(Element and text position data)
■ ■ ■
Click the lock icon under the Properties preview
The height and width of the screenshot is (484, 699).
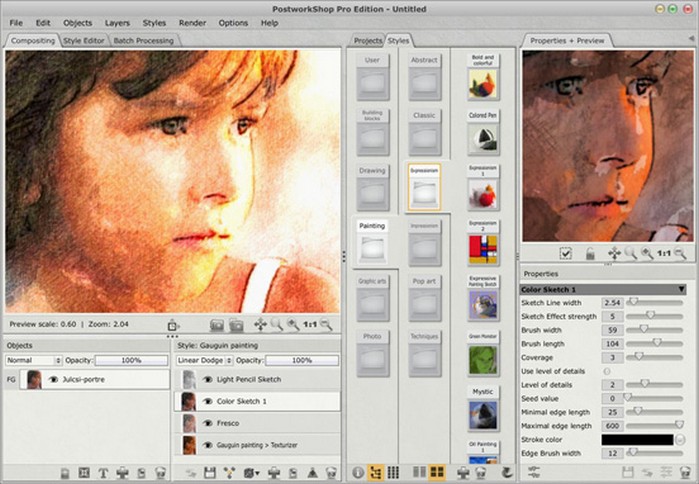(x=592, y=254)
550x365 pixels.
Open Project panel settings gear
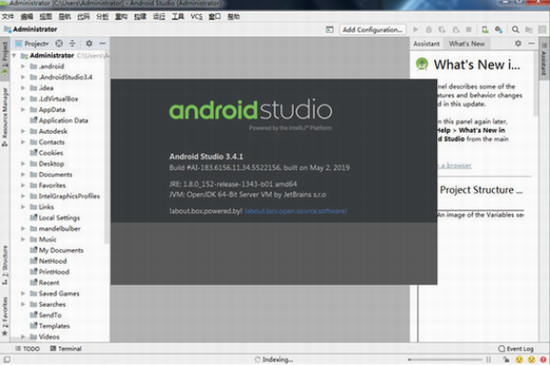click(x=89, y=43)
■ ■ ■
- WHAT TO PRODUCE
Quote every line of the data above word for word, leaving out the pictures.

- EXERCISE OUTPUT
Click the lock icon under the Properties preview
The height and width of the screenshot is (484, 699).
(x=592, y=254)
550x365 pixels.
Open Project panel settings gear
click(x=89, y=43)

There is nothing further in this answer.